GOAL
Write out the lines of the listing below exactly as they appear, from the line containing "Image resolution: width=958" through the line containing "Action: (x=66, y=40)", inclusive.

— start DATA ENTRIES —

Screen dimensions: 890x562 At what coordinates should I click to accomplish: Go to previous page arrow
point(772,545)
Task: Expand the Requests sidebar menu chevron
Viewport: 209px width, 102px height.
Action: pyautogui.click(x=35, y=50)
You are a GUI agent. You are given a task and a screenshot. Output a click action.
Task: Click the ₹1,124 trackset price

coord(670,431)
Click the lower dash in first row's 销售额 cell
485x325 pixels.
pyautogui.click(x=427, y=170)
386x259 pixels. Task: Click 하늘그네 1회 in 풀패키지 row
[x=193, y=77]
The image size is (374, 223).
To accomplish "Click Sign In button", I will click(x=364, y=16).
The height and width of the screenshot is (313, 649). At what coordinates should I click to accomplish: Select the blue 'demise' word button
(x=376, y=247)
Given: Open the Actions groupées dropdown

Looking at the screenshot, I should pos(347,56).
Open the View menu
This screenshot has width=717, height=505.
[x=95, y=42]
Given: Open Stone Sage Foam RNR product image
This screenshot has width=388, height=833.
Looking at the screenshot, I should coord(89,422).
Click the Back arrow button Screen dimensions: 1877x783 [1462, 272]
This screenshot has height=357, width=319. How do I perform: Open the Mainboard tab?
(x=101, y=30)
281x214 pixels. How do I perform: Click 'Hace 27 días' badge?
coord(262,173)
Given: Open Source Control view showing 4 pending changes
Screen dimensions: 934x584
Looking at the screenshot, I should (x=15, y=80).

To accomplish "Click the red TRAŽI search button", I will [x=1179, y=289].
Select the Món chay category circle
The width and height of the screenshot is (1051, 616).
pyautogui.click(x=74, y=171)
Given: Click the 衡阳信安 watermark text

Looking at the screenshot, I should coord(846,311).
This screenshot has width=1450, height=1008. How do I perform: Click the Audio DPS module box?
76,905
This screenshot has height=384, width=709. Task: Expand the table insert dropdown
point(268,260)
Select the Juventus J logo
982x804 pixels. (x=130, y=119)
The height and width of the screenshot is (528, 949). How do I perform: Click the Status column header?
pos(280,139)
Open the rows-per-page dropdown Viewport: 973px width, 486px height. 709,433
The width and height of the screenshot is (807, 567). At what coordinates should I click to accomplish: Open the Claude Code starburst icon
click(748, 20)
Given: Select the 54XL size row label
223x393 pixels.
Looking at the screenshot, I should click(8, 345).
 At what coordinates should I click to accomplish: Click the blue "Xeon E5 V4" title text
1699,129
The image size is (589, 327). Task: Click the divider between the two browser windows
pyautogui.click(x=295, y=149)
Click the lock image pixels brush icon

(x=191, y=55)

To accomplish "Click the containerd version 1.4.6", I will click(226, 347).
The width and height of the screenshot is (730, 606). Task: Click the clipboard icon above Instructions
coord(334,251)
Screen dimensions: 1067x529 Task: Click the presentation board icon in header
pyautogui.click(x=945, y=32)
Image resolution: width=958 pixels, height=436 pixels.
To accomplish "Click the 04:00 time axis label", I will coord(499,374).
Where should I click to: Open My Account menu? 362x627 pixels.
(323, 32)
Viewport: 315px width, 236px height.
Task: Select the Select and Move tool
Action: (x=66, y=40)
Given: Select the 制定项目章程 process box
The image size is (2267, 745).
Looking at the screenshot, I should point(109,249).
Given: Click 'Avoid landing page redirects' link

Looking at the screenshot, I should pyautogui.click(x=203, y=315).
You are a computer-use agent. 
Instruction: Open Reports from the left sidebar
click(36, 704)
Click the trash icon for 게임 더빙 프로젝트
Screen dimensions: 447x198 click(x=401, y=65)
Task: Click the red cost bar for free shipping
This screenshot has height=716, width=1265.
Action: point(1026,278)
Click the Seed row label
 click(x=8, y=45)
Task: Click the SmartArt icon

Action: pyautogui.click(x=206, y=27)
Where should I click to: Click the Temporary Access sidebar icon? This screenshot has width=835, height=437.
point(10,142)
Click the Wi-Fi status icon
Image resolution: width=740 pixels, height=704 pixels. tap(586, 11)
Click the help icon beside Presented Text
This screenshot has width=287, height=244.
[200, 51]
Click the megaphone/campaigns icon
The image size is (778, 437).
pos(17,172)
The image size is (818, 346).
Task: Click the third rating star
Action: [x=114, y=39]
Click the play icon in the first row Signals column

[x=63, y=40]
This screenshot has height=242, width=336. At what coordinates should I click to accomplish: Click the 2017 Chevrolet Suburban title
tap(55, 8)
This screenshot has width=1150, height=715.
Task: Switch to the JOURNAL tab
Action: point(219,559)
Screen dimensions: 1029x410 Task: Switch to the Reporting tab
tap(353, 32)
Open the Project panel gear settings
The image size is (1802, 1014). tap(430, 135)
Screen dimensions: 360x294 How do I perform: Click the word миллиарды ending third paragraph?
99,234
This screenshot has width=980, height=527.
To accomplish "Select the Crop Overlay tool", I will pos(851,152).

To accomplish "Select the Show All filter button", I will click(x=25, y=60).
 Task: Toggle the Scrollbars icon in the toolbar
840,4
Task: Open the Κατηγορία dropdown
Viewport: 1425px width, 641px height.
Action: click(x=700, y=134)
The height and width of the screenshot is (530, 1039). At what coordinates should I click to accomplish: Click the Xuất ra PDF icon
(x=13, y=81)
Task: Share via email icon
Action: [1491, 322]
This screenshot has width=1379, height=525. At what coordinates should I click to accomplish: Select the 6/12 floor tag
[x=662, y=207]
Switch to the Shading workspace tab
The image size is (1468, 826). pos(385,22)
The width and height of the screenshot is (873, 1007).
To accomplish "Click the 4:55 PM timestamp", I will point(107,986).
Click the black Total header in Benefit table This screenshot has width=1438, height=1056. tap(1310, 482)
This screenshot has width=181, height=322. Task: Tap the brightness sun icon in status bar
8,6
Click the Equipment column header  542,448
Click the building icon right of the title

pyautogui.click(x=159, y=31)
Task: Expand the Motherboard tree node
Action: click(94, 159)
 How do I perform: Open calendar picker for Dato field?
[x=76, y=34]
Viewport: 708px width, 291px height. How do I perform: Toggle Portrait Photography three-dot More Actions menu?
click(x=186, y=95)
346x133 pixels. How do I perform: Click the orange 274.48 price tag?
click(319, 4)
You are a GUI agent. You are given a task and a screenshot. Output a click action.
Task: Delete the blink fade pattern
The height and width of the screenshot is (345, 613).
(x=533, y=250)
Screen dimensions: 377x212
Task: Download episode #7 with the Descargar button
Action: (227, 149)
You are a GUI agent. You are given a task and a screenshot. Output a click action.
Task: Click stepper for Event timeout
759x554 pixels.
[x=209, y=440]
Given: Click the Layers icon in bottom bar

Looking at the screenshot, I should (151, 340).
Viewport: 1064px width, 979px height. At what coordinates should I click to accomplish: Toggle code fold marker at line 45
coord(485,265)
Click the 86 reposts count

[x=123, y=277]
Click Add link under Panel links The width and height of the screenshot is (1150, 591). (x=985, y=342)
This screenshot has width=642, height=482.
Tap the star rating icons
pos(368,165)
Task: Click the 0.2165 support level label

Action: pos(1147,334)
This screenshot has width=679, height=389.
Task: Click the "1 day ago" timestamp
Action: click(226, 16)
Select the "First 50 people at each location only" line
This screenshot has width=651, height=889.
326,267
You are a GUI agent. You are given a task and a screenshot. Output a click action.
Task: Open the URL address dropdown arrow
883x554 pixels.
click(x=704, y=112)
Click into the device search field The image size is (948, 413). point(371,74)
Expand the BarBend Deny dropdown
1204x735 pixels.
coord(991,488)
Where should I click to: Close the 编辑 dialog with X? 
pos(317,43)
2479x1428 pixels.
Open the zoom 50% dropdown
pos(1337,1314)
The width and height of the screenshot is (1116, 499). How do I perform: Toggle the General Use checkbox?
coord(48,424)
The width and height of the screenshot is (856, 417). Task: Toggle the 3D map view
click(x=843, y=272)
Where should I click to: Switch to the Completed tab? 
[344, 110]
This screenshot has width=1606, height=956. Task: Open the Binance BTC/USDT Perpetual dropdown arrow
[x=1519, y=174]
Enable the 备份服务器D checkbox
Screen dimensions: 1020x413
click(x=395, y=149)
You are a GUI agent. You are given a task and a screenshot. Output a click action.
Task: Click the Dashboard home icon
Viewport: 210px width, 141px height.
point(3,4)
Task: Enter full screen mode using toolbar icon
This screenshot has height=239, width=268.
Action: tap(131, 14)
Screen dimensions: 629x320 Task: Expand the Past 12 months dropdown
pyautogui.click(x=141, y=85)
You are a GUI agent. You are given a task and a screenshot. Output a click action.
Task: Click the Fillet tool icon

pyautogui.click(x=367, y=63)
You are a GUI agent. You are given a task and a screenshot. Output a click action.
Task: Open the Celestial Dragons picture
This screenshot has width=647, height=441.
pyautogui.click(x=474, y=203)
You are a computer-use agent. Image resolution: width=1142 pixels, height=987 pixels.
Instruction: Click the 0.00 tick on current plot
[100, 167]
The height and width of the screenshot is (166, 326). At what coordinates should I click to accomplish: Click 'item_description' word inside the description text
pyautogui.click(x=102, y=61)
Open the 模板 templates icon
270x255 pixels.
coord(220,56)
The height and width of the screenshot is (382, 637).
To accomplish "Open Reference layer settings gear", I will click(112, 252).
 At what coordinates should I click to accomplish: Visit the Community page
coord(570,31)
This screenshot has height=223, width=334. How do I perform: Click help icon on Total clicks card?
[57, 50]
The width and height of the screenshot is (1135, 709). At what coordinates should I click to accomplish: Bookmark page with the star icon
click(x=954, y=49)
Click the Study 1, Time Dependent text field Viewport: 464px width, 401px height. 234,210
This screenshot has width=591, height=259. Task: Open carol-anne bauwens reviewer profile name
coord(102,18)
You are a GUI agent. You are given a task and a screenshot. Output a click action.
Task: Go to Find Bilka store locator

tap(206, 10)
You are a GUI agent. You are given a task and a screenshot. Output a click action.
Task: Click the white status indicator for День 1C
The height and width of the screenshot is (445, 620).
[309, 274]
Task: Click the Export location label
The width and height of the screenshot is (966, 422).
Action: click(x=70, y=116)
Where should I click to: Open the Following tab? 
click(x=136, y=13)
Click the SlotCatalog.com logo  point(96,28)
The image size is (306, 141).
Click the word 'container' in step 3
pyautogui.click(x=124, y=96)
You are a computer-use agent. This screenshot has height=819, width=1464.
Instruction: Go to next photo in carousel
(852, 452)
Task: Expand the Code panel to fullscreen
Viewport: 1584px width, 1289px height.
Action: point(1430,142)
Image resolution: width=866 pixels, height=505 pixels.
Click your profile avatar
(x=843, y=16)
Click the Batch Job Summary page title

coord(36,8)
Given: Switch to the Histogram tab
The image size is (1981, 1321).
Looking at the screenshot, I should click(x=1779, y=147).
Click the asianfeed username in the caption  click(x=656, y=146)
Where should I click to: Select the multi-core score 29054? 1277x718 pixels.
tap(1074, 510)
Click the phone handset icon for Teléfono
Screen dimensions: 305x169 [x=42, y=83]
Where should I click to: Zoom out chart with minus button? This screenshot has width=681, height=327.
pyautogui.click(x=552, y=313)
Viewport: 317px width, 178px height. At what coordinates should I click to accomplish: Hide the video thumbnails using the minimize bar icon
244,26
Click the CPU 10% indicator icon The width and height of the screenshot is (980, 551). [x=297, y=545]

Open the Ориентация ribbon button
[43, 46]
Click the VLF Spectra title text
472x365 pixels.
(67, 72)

— end DATA ENTRIES —

TASK ANSWER
Image resolution: width=958 pixels, height=436 pixels.
To accomplish "Click the 04:00 time axis label", I will coord(499,374).
Where should I click to: Open My Account menu? 362x627 pixels.
(323, 32)
Viewport: 315px width, 236px height.
Task: Select the Select and Move tool
Action: (x=66, y=40)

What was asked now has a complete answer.